— Selected text —
Gas station without pumps

2017 May 18

Midterm quiz doesn’t tell me much new

Filed under: Circuits course — gasstationwithoutpumps @ 09:53
Tags: , ,

I don’t usually give exams in my courses any more, because I’m more interested in what students can do when they have time and resources than what they can do on toy problems under resource limitations.  But if students don’t do the homework, then they don’t learn the material, so I threaten each class that if too many students don’t turn in the homework, I’ll have to add a quiz (worth as much as one of the lab reports, each of which is equal to all the homework) to the course.

This quarter I had to follow through on that threat, because 12% of the class had turned in half or less of the homework (and by that, I don’t mean answered half the questions—I mean turned in nothing at all for half the assignments).  A quarter of the class had not turned in 25% or more of the assignments.

I gave the quiz yesterday, with 6 easy questions that only tested the very basic material: single-pole RC filters (passive and active) and negative-feedback amplifiers.  I told students ahead of time (and on the exam) that they could use the Bode approximations (the straight-line approximations to the gain of the RC filters) and we even reviewed them in class last week.  There were 60 points possible on the test, and none of the questions were design questions—they were almost all of the form “what is the corner frequency?” or “what is the gain of this circuit?”.

— Page and screen pointing data —
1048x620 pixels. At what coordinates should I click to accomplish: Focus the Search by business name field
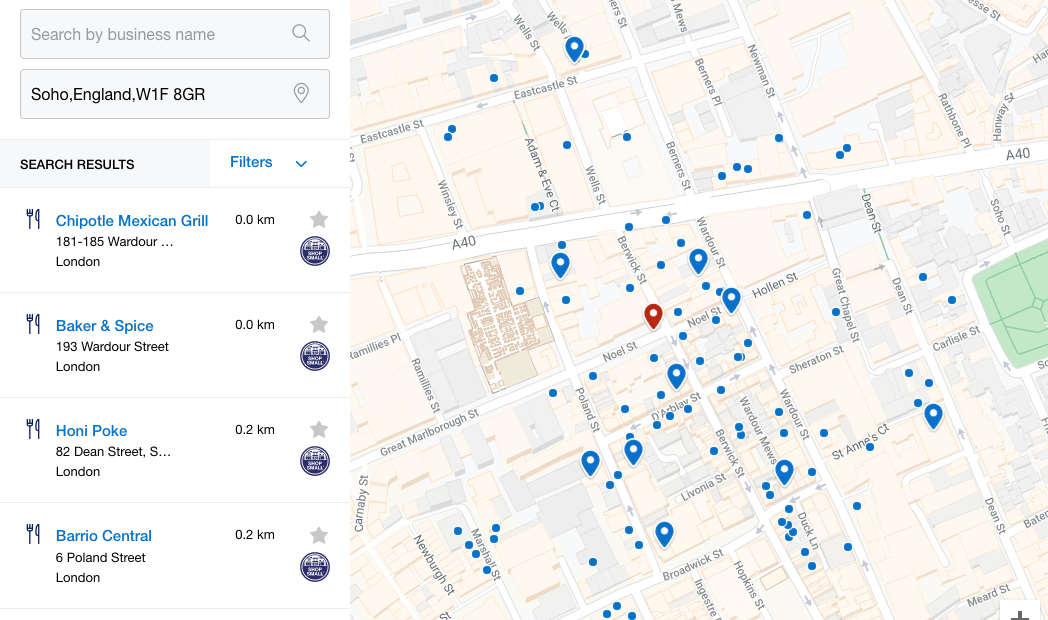pos(155,34)
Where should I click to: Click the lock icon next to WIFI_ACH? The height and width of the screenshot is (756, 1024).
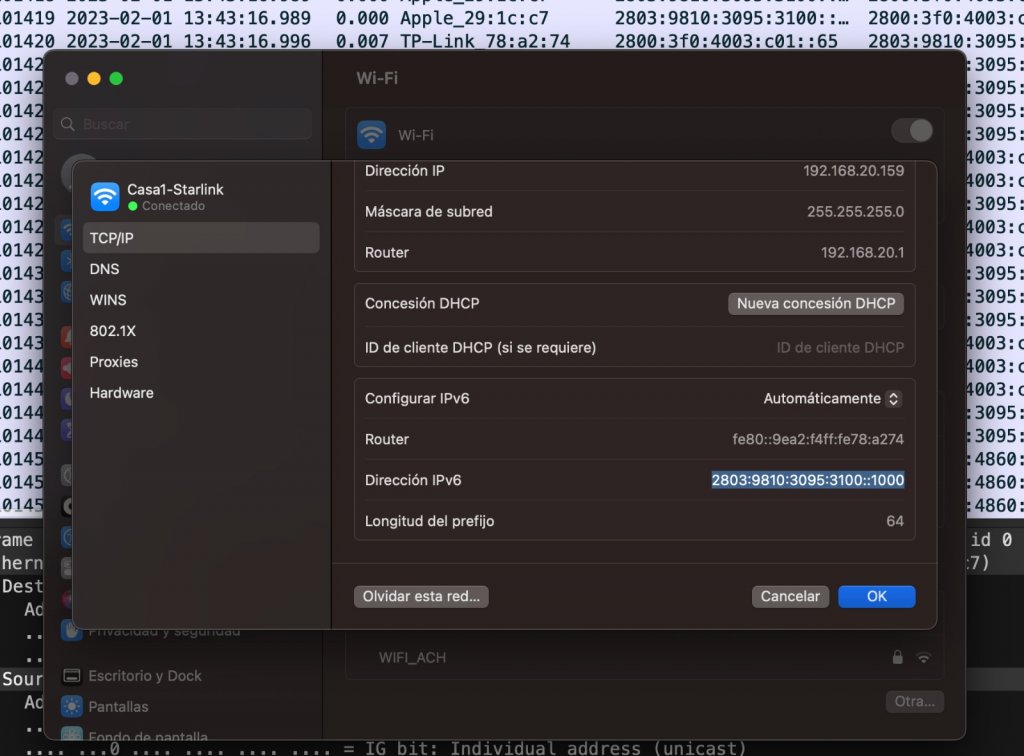tap(898, 658)
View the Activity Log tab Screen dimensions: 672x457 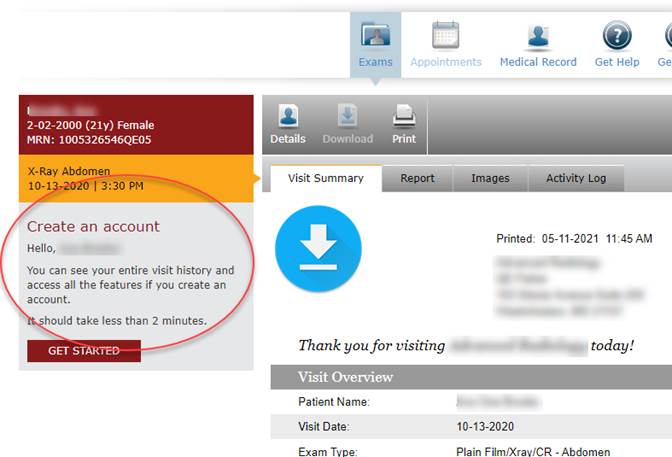[x=576, y=178]
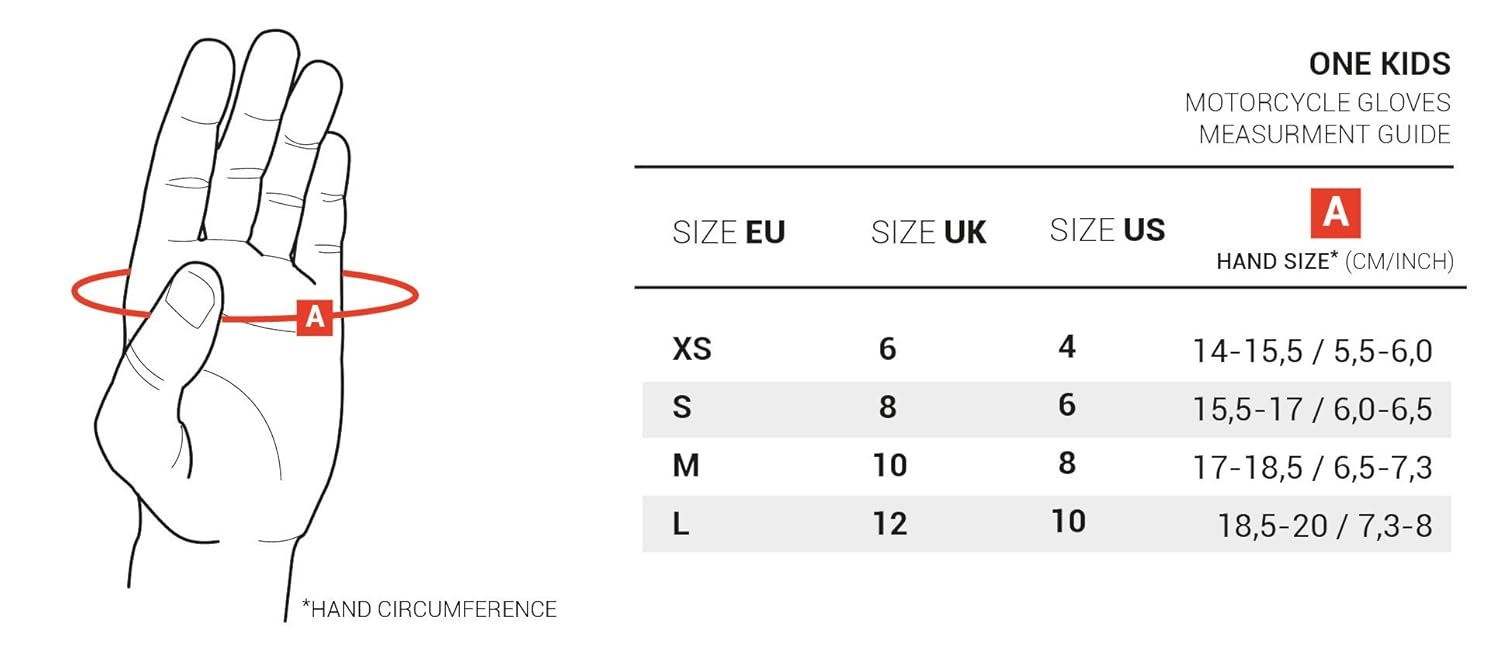Select the SIZE EU column header
This screenshot has width=1500, height=661.
728,233
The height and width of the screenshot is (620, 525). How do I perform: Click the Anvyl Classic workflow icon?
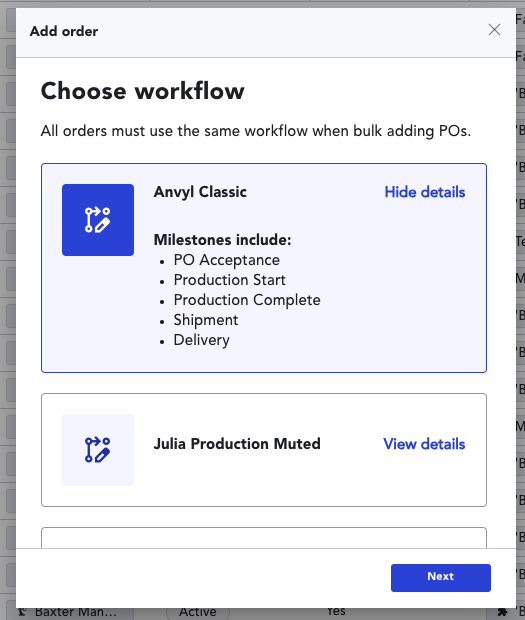pyautogui.click(x=98, y=220)
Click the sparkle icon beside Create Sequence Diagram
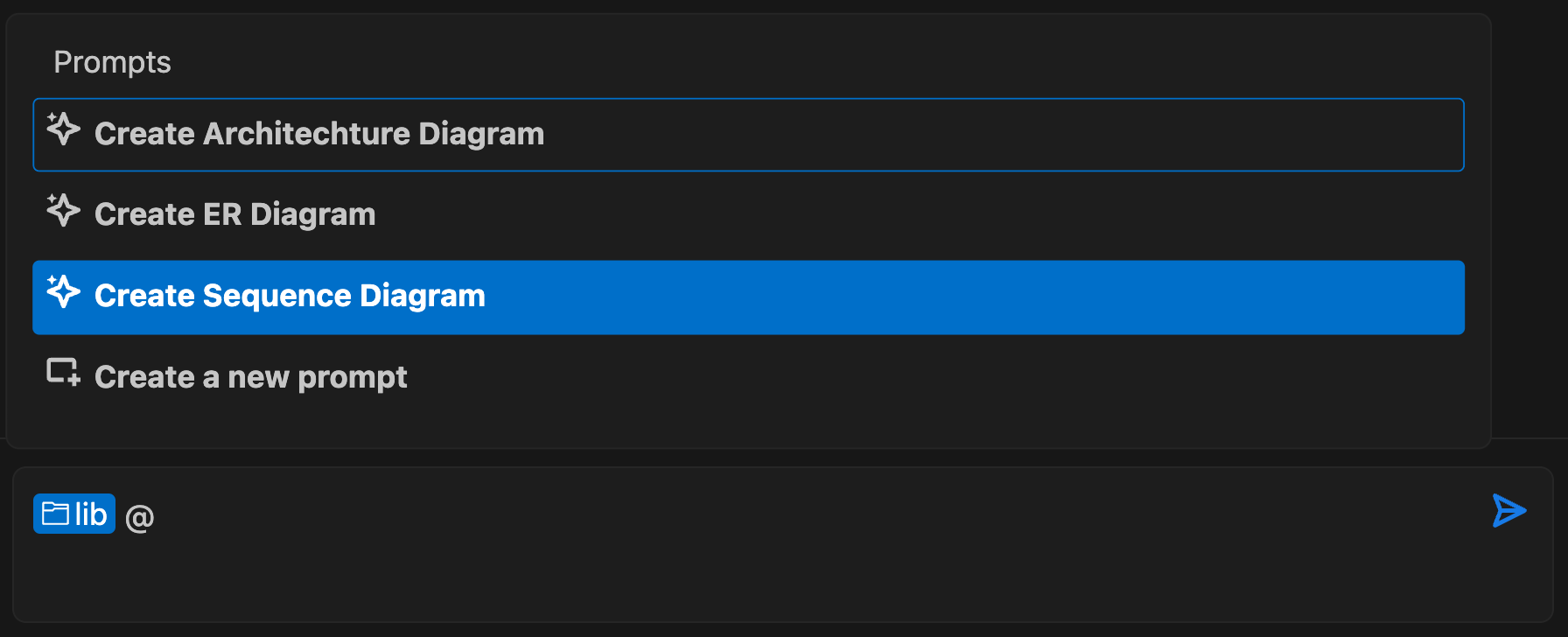The image size is (1568, 637). click(62, 293)
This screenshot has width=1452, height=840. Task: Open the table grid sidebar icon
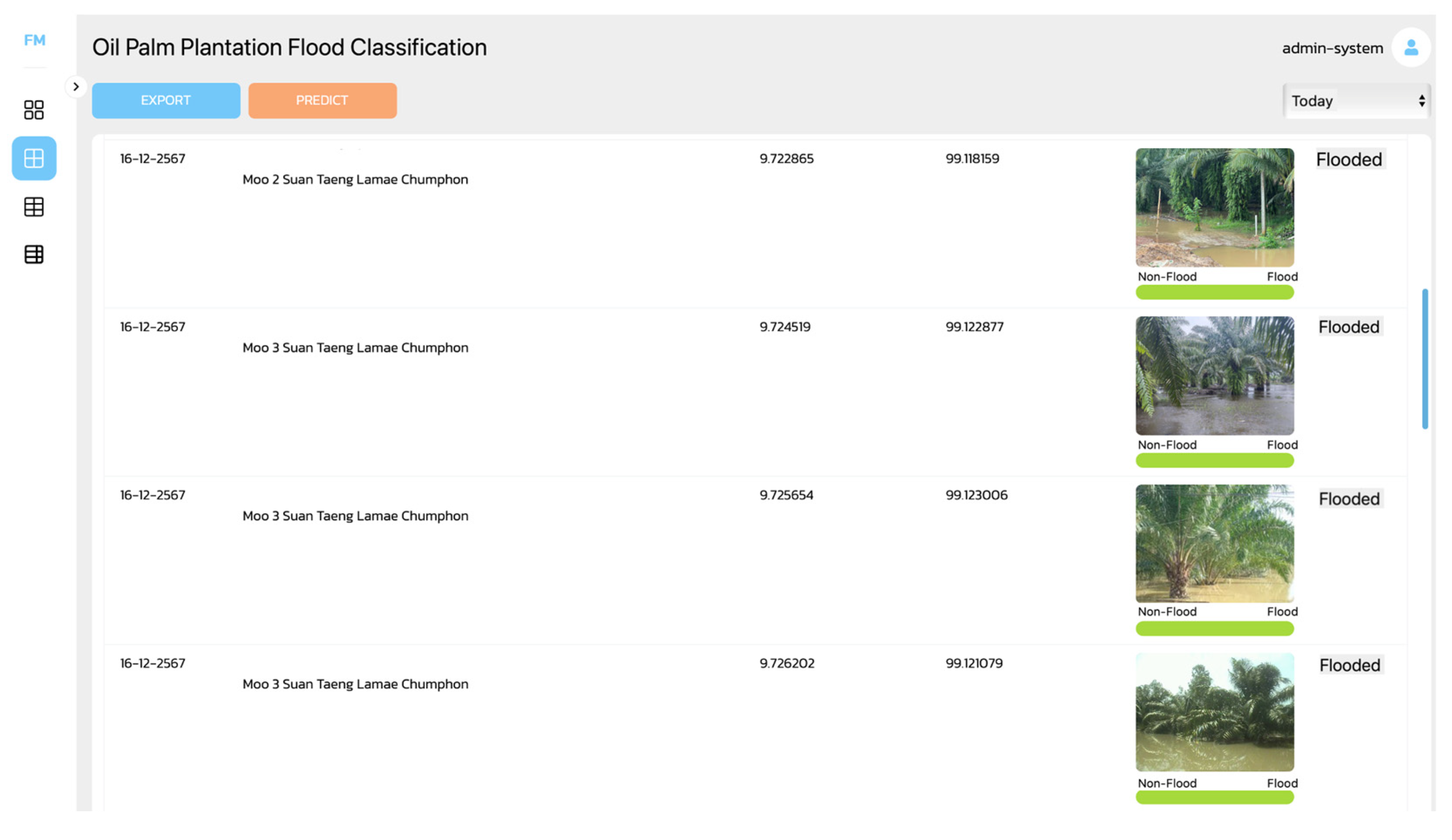34,207

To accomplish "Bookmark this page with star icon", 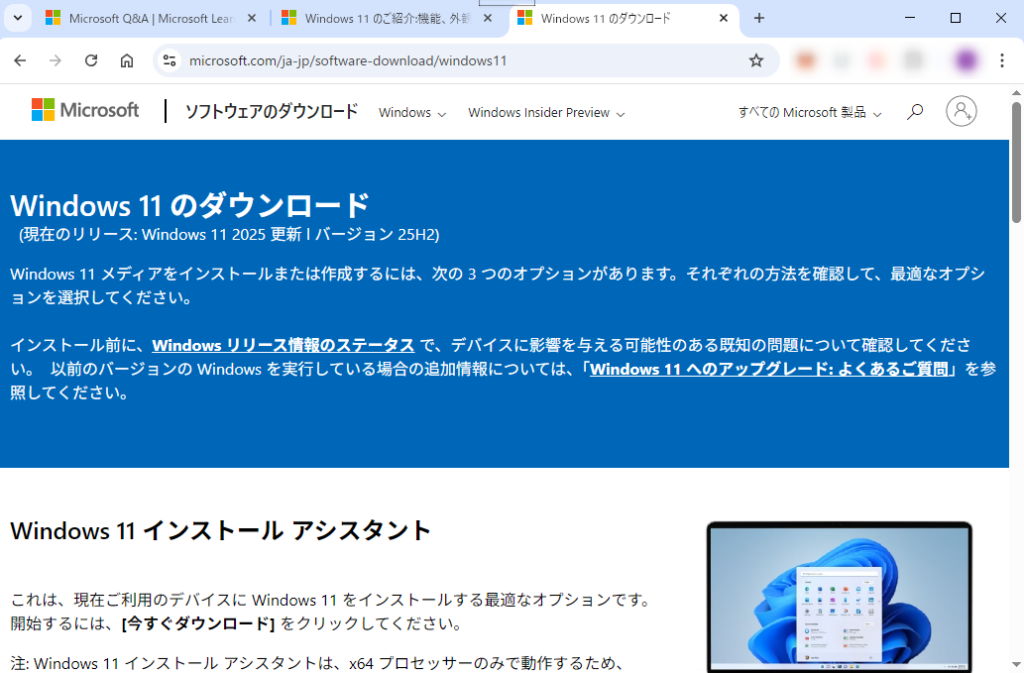I will click(x=756, y=60).
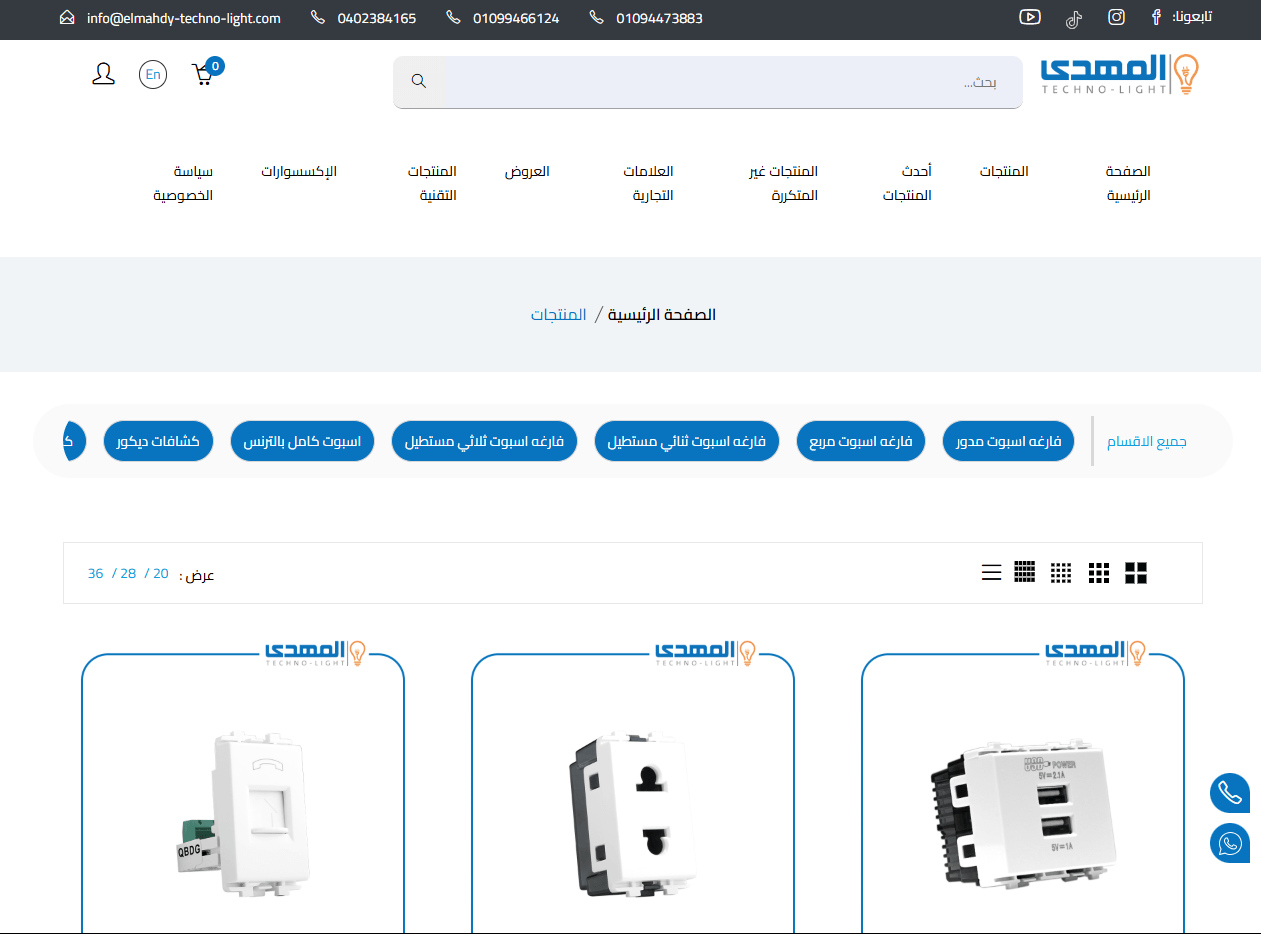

— What you need to do —
a) In the post about the midterm quiz, what are the answers to these questions?
(i) What percentage of the class had turned in half or less of the homework?
(ii) How many points were possible on the test?
(iii) Which basic material did the quiz's questions test?
b) According to the post about the midterm quiz, why did the instructor give a quiz this quarter, despite not usually giving exams? Answer in one to three sentences.
c) Could you carry on the post about the midterm quiz, starting after its final sentence?

— The responses —
a)
(i) 12%
(ii) 60 points
(iii) Single-pole RC filters (passive and active) and negative-feedback amplifiers

b) The instructor warns each class that a quiz will be added if too many students don't turn in the homework. This quarter the threat had to be carried out because 12% of the class had turned in half or less of the homework, and a quarter had not turned in 25% or more of the assignments.

c)
There are a small number of students in the class whose probity I have reason to question, so I took steps to reduce cheating that I would not normally bother with: I made up two versions of the test (same schematics, but different component values) and alternated them in the piles passed along each row.  I also had the students sit in different rows from usual, reversing front and back of the room, with the front row reserved for latecomers. I’ve noticed a high correlation between good homework grades and people being on-time and in the first two rows, so I had those students sit in the back row, where no one would be able to copy from them.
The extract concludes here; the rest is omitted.